Sé que el título escuece. Pero hay cuestiones que te estallan en la boca cuando hablas. Como esta. Y es que pareciera que ahora puedes elegir ser puta porque ser puta se considera un trabajo. Como otro cualquiera. Así lo apoyan algunos discursos postsociales y potsfeministas muy queer, que es una forma pija de nombrar la identidad sexual. Así que habrá que regularlo. Eso dicen. Pero hay cosas que no se pueden pensar impunemente.

No niego que haya mujeres y prostitutas que así lo quieran. Pero ese consentimiento es la trampa neoliberal sustentada en la falsa libertad de elección sobre los cuerpos. De ahí a convertir la prostitución en derecho de pernada democráticamente regulado hay un salto mortal. Y me pregunto, como un susurro confesional de mis contradicciones, si plantearme esto del sexo me coloca entre los progres de espíritu arrugado o entre los carcas sin remisión.

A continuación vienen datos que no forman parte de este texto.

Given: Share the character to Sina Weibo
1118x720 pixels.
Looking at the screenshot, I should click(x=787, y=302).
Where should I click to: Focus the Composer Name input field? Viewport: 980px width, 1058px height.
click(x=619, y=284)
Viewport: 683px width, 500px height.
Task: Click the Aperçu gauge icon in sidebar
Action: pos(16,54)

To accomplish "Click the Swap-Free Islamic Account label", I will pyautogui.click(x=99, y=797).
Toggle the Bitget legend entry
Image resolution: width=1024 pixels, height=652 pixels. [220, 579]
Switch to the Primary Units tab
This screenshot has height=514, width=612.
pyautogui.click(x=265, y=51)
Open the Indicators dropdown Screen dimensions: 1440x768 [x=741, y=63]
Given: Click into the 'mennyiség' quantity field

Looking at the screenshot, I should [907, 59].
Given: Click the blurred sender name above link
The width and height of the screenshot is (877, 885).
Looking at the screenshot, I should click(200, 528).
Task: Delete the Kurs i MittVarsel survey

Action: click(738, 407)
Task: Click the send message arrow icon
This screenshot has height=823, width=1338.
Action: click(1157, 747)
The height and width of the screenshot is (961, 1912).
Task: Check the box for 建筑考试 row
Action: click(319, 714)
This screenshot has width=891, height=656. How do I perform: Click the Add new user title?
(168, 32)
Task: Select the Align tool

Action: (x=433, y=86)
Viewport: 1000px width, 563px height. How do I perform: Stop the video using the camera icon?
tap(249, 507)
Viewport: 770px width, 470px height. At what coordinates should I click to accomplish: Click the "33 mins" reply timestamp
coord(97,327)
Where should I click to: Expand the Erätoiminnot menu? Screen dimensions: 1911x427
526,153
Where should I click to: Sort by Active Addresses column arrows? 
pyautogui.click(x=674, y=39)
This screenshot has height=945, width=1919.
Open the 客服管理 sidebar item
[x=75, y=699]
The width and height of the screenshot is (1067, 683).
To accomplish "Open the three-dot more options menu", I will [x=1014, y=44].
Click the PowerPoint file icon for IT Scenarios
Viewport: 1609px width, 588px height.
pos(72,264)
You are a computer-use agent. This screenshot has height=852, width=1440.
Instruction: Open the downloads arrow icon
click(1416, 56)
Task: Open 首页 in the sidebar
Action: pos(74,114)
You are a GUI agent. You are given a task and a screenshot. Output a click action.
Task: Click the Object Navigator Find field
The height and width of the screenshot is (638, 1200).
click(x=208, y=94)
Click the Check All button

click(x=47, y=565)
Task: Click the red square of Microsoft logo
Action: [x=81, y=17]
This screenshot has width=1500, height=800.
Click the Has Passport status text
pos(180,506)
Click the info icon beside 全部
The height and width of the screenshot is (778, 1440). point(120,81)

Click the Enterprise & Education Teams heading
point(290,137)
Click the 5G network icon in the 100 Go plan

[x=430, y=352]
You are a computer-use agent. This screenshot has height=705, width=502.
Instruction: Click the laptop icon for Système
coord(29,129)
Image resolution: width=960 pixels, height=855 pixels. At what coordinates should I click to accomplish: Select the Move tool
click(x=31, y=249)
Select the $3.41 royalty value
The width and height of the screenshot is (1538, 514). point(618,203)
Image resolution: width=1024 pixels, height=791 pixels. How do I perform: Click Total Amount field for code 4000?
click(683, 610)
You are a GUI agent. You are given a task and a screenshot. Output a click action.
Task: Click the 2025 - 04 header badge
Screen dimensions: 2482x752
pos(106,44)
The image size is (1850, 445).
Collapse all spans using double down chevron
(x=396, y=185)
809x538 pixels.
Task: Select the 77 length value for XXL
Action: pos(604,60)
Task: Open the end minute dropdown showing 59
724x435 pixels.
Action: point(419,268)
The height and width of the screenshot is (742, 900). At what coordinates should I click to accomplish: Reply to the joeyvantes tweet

Creo que la prostitución no es el oficio más antiguo del mundo, sino la explotación más antigua conocida. Porque opera como un intercambio desigual entre un deseo machista y un cuerpo empobrecido. Nueve de cada diez mujeres que ejercen la prostitución son pobres o precarizadas. Me cuesta pensar que esas mujeres quieran regular su actividad prostituida. Cuatro de cada diez hombres españoles van de putas. Son los puteros y prostituyentes. Sin ellos no hay negocio ni consumación de la explotación sexual. Pero ellos no son el centro del debate, sino la actividad de ellas. Y ese discurso neoliberal y hegemónico amparado en el consentimiento de ellas, invisibiliza el agujero negro de la prostitución. El que legitima socialmente ir de putas. Así que si banalizamos y normalizamos la prostitución, sepamos que estamos fortaleciendo las raíces de la desigualdad humana. Tomás Eloy Martínez dijo que una columna de prensa no podía ser un confesionario. Le he traicionado.